As far as I can tell from the semi-obscure way that ABS presents the data, the sto­ry for the dis­ease bur­den is con­sis­tent with the much-less-than-alarm­ing mor­tal­i­ty data. I went back to the ear­li­est report of the Nation­al Health Sur­vey data avail­able on the ABS site: as it hap­pens, the 1995 sum­ma­ry report that con­tained the last mea­sured BMI data. That report also con­tains some ‘com­par­i­son’ data on dis­ease preva­lence from 1989–90.

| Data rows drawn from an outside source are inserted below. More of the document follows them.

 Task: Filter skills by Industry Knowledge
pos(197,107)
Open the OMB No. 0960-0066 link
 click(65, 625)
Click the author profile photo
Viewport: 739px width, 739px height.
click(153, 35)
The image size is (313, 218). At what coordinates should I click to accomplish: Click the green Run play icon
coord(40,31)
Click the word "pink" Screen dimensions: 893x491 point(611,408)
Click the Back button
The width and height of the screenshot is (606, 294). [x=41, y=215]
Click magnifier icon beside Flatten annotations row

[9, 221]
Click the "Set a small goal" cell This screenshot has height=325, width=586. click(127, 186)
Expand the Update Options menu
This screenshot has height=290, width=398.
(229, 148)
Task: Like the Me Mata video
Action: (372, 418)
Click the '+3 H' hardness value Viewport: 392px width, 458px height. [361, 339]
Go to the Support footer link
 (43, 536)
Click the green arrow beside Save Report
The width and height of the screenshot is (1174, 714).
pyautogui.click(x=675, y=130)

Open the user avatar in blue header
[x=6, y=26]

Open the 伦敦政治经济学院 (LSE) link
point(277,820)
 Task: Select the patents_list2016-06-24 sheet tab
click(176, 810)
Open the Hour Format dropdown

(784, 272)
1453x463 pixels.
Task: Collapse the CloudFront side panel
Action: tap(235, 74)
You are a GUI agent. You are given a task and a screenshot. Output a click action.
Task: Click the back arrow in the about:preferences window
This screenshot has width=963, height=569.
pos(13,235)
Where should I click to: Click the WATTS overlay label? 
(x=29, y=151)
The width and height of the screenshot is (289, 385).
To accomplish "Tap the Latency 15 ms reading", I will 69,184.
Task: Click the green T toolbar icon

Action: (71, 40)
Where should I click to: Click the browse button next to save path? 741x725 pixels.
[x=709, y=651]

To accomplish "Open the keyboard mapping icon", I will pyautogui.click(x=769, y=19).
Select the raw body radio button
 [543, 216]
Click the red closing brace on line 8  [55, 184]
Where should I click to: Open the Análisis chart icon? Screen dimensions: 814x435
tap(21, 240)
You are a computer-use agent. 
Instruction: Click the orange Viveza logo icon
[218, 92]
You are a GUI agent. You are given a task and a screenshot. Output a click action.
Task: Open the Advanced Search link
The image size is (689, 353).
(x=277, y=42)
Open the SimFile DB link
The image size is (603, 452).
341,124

Here’s a sum­ma­ry of what I found:

Long-term dis­ease inci­dence (self-report­ed), per­cent of pop­u­la­tion200819951998
Dia­betes mel­li­tus (A‑type and B‑type)
All cir­cu­la­to­ry dis­eases (car­diac dis­ease, hyper­ten­sion, cere­bro-vas­cu­lar e.g. stroke)16.420.013.1

The dia­betes inci­dence seems to have risen sharply—possibly because of more active diag­no­sis and because the deter­mi­na­tive blood-sug­ar thresh­olds have been low­ered in that time—but the inci­dence of cir­cu­la­to­ry dis­ease has appar­ent­ly fall­en (while every­one was get­ting fat).